Baylor's aquatic center boasts an experienced team of chemists, biologists, environmental scientists and geospatial researchers. "Most cutting-edge research now occurs at the boundaries of disciplines," Hyde says. "This team is very comfortable with that. They're wonderful researchers and wonderful teachers, eager to include undergraduate and graduate students."
They are working in collaboration with researchers from SMU, Texas A&M and University of North Texas on the first phase of the project - a comprehensive geophysical, chemical and biological assessment of the reservoir, a combined study known as limnology.
Dunbar, who often works with the Texas Water Development Board, is helping provide a "better, higher-resolution map of the salinity levels in the lake," he says. "We want to understand the seasonal and spatial elements in salinity - what controls it, how is it changing through time, what are the fresher areas."
Doyle says Dunbar is developing some exciting new methods to conduct these assessments. "He has proposed some really clever technologies.
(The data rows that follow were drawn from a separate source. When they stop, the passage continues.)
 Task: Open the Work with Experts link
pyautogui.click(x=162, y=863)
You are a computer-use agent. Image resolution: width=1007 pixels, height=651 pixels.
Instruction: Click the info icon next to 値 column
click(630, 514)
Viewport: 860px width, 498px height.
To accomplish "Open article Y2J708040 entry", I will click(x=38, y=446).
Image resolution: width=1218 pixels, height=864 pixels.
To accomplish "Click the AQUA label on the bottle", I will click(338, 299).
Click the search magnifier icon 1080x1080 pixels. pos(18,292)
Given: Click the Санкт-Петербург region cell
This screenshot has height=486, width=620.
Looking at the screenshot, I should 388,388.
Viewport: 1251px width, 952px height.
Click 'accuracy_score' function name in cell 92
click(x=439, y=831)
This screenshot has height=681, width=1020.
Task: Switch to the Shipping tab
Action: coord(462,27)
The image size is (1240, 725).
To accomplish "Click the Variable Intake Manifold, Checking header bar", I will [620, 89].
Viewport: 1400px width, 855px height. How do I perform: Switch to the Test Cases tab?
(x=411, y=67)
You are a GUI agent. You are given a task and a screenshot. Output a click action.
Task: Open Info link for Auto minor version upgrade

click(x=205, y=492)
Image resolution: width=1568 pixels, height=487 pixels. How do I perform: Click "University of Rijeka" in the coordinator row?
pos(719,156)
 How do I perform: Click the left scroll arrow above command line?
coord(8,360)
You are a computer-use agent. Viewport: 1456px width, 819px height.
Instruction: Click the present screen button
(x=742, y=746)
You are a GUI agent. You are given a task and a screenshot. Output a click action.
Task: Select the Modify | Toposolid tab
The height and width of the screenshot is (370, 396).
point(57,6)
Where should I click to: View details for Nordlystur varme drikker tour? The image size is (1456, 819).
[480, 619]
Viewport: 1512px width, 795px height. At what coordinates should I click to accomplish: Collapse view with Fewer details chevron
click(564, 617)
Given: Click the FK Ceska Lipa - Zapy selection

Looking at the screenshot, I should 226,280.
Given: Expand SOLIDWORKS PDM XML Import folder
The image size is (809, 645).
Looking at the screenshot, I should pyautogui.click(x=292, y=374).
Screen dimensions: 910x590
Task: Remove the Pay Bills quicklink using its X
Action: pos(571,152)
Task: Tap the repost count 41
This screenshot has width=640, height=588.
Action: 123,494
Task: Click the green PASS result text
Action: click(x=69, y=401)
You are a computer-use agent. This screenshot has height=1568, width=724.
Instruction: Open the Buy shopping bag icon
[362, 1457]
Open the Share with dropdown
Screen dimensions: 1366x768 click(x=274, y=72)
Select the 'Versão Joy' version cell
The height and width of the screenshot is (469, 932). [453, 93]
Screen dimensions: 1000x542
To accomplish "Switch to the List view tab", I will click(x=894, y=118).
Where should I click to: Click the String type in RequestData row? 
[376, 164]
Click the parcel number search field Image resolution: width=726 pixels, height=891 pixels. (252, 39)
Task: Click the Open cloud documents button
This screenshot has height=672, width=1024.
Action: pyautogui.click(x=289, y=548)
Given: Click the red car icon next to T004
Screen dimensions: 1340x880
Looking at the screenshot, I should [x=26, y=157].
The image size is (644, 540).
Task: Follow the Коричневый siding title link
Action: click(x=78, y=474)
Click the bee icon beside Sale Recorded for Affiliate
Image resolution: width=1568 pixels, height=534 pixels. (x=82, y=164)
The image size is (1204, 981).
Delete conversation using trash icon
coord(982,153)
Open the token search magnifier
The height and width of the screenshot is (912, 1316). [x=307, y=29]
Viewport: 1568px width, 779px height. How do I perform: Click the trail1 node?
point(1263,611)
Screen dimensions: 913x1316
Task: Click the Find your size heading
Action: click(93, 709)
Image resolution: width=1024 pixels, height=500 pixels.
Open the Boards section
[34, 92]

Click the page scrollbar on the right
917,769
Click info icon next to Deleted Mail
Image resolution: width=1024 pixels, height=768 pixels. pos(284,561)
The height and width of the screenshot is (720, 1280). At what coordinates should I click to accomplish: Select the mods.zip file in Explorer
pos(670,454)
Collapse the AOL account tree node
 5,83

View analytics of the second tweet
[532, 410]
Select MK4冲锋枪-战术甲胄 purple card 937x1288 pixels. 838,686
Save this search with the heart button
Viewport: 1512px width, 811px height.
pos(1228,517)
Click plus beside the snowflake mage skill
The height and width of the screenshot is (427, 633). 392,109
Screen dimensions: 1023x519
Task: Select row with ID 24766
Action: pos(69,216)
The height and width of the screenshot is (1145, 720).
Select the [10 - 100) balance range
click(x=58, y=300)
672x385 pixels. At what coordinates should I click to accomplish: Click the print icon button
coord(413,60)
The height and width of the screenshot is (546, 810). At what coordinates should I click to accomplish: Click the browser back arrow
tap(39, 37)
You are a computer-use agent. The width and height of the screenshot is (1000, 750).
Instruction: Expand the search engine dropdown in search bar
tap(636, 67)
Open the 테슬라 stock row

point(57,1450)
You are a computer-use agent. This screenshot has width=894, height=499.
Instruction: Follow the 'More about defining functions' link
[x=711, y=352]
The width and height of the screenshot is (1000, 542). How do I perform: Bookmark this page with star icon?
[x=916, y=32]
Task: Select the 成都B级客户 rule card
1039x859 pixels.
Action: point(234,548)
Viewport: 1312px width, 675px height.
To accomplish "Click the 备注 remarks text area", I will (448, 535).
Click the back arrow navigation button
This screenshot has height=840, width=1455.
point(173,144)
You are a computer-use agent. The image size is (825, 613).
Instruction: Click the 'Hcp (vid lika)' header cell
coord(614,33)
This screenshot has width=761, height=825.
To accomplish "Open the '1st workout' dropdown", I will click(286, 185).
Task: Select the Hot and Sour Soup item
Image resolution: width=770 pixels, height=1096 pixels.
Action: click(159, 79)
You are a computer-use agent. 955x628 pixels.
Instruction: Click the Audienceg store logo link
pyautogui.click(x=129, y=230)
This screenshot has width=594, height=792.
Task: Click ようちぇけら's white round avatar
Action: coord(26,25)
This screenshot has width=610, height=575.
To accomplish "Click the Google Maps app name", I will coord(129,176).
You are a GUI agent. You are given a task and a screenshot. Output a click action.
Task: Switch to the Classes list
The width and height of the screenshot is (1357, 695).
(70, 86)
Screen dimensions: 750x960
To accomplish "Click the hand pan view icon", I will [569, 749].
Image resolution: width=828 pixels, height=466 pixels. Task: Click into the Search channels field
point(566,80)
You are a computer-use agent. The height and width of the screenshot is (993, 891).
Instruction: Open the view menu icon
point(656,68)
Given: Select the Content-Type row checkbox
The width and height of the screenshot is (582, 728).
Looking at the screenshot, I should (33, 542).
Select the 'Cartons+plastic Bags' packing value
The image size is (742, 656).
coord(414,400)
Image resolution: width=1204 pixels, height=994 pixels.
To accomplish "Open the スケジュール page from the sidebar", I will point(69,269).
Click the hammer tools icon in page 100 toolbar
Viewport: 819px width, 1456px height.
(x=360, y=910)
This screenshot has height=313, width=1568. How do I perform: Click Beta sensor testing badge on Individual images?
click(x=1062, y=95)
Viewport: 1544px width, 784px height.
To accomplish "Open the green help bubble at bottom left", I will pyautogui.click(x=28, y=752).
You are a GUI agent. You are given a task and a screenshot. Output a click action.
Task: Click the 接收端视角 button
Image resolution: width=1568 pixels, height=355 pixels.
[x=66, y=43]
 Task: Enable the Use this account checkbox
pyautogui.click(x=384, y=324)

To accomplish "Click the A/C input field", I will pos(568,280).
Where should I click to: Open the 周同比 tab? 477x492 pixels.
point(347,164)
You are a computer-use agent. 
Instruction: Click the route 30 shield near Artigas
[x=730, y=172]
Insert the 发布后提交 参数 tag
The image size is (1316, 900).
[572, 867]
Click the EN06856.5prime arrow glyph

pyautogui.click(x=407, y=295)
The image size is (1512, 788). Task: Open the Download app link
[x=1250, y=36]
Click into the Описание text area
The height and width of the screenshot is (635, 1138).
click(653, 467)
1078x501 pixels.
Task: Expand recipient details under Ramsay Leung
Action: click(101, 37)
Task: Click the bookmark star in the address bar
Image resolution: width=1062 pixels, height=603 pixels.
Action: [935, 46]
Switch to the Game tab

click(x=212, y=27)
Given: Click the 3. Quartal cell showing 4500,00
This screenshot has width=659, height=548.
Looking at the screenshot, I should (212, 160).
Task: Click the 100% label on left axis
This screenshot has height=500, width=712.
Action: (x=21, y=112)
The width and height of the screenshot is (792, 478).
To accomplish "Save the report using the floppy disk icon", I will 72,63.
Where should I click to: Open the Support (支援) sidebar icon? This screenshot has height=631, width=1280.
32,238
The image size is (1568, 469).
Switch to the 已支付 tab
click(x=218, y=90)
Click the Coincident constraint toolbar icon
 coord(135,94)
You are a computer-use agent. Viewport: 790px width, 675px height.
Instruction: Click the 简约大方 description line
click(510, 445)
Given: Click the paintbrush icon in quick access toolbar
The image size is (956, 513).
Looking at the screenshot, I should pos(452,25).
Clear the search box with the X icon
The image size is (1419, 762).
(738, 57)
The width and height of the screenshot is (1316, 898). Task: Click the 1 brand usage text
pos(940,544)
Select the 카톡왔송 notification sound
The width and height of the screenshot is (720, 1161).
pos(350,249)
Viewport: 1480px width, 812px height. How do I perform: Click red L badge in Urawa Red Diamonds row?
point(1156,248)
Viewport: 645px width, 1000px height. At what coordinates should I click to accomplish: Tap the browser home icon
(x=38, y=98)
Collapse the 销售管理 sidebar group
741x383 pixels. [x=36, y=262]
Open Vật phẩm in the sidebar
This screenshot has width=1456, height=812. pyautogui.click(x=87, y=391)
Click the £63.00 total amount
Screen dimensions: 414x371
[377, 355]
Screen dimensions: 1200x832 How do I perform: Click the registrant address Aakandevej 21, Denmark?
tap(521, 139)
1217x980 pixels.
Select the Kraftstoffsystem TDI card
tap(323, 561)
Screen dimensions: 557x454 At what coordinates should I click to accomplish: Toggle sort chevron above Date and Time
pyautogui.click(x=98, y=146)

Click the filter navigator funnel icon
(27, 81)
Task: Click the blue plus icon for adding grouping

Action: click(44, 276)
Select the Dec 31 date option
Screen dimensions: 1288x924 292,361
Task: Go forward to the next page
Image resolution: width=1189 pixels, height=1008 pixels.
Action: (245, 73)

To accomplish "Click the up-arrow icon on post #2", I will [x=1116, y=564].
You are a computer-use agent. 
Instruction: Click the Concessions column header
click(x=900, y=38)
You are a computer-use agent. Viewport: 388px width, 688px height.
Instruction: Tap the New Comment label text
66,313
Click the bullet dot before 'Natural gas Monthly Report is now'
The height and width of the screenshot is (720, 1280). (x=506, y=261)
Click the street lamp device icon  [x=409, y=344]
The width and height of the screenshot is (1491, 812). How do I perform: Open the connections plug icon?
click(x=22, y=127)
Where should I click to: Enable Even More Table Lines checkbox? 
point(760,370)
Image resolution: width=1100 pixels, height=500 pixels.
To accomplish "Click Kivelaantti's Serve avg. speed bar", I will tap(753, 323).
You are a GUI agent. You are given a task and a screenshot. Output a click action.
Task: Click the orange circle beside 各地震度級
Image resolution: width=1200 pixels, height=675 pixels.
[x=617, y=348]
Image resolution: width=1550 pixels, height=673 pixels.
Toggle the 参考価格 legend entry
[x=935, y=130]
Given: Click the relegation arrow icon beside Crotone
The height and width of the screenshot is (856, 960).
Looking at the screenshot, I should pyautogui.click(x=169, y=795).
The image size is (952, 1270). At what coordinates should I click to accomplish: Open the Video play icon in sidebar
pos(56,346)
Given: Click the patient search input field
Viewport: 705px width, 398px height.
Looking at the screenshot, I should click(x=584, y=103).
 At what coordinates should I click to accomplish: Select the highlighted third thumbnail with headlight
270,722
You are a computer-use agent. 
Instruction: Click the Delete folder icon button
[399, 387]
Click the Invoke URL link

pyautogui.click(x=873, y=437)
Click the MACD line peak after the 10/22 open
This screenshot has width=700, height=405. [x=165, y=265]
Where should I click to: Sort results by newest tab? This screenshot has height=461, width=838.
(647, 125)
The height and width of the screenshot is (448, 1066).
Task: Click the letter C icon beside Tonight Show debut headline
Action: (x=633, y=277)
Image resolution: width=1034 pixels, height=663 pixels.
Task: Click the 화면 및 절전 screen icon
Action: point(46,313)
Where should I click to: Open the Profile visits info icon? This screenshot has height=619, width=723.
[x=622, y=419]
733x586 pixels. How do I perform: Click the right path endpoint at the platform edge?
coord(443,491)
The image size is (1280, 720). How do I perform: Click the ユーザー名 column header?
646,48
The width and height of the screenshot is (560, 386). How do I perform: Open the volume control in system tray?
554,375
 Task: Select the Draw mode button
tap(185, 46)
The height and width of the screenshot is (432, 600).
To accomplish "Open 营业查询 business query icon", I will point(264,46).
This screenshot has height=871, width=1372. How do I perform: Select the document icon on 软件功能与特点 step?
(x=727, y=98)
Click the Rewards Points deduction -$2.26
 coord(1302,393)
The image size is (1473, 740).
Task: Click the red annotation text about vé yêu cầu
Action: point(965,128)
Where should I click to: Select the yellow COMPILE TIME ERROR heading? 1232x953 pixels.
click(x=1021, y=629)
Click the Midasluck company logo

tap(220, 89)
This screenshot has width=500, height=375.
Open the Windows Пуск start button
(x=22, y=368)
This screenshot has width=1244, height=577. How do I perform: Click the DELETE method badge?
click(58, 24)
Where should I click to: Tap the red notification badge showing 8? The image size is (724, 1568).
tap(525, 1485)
One tool uses sonar to probe the bottom of the lake as he drives across it," Doyle says. "It's kind of like an ultra-sophisticated depth-finder system. Another tool looks at the electric current flowing through water to assess the salinity."
Researchers in the geographic and spatial research center are modeling watershed and lake processes and generating GIS maps. These will help the scientists predict future stream flow, sediment and nutrient loads and determine best-case management scenarios for water quality in the lake.
"We'll also see how landscape management practices will affect the water getting to folks," says Shane Prochnow, MS '01, PhD '05, a research associate on the project. "That's important because the loading of nutrients and sediment derived from the watershed affects the type of algae that flourish in a lake environment."
The second component of the feasibility study will look at how the salinity affects bacterial populations in the water and organisms, such as golden algae, says environmental toxicologist Bryan Brooks, assistant professor of environmental studies, who has bachelor's and master's degrees from the University of Mississippi and a doctorate from the University of North Texas. Based on one-day counts in Lake Whitney last February, an estimated 4.9 million fish -- the majority threadfin shad -- were lost in that week alone because of golden algae, according to a report from the Texas Parks and Wildlife Department.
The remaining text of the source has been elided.